I went on: “But they do that to get above atmosphere, not to get into orbit. Escape speed is not a vector quantity; it is scalar. A load bursting from a catapult at escape speed will not return to Earth no matter what its direction. Uh. . . two corrections: it must not be headed toward the Earth itself but at some part of the sky hemisphere, and it must have enough added velocity to punch through whatever atmosphere it still traverses. If it is headed in the right direction it will wind up at Luna.”

“Ah, yes. Then this catapult could be used but once each lunar month?”

“No, sir. On the basis on which you were thinking it would be once every day, picking the time to fit where Luna will be in her orbit.
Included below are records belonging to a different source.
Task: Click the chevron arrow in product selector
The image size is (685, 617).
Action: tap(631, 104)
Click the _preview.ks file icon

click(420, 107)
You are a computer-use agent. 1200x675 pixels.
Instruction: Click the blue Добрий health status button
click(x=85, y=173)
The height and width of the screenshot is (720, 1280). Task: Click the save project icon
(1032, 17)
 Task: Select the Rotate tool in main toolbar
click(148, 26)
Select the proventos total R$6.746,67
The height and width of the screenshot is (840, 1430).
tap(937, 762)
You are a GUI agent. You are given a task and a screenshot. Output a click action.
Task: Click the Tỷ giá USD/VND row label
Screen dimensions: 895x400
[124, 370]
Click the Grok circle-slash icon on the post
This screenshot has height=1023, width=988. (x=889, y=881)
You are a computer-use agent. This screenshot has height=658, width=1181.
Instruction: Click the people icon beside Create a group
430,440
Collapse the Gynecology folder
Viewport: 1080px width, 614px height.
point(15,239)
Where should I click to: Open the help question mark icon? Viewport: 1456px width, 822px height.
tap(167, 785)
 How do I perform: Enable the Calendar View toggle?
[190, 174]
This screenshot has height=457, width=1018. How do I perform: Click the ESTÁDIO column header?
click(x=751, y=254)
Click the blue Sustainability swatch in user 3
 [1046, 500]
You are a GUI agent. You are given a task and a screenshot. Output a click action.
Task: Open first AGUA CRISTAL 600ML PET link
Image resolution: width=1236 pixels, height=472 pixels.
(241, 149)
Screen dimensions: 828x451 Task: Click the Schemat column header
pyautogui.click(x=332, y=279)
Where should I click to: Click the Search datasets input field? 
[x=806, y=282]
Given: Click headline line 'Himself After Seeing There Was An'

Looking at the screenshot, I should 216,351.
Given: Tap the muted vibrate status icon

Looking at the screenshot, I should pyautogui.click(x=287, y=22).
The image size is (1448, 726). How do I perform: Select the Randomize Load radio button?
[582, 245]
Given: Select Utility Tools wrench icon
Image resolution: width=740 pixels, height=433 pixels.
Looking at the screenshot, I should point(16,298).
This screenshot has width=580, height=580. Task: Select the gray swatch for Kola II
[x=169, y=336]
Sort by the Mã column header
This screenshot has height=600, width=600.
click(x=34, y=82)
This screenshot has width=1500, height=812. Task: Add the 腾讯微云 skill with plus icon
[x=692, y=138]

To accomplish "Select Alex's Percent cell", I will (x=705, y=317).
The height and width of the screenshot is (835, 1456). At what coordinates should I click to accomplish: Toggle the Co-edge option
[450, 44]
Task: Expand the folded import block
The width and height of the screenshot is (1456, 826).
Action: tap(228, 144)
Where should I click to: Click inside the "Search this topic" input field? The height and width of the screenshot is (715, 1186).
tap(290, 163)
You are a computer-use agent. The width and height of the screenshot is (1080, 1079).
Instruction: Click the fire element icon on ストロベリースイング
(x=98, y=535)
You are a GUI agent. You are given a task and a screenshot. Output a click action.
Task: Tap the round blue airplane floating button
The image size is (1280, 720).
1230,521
But in fact–or so the computer says; I’m not an astronautics expert–in fact this catapult could be used almost any time, simply by varying ejection speed, and the orbits could still wind up at Luna.”

“I don’t visualize that.”

“Neither do I, Doctor, but– Excuse me but isn’t there an exceptionally fine computer at Peiping University?”

“And if there is?” (Did I detect an increase in bland inscrutability? A Cyborg-computer– Pickled brains? Or live ones, aware? Horrible, either way.)

“Why not ask a topnotch computer for all possible ejection times for such a catapult as I have described? Some orbits go far outside Luna’s orbit before returning to where they can be captured by Luna, taking a fantastically long time. Others hook around Terra and then go quite directly. Some are as simple as the ones we use from Luna. There are periods each day when short orbits may be selected. But a load is in the catapult less than one minute; the limitation is how fast the beds can be made ready. It is even possible to have more than one load going up the catapult at a time if the power is sufficient and computer control is versatile. The only thing that worries me is– These high mountains they are covered with snow?”

“Usually,” he answered. “Ice and snow and bare rock.”

“Well, sir, being born in Luna I don t know anything about snow. The stator would not only have to be rigid under the heavy gravity of this planet but would have to withstand dynamic thrusts at twenty gravities. I don t suppose it could be anchored to ice or snow. Or could it be?”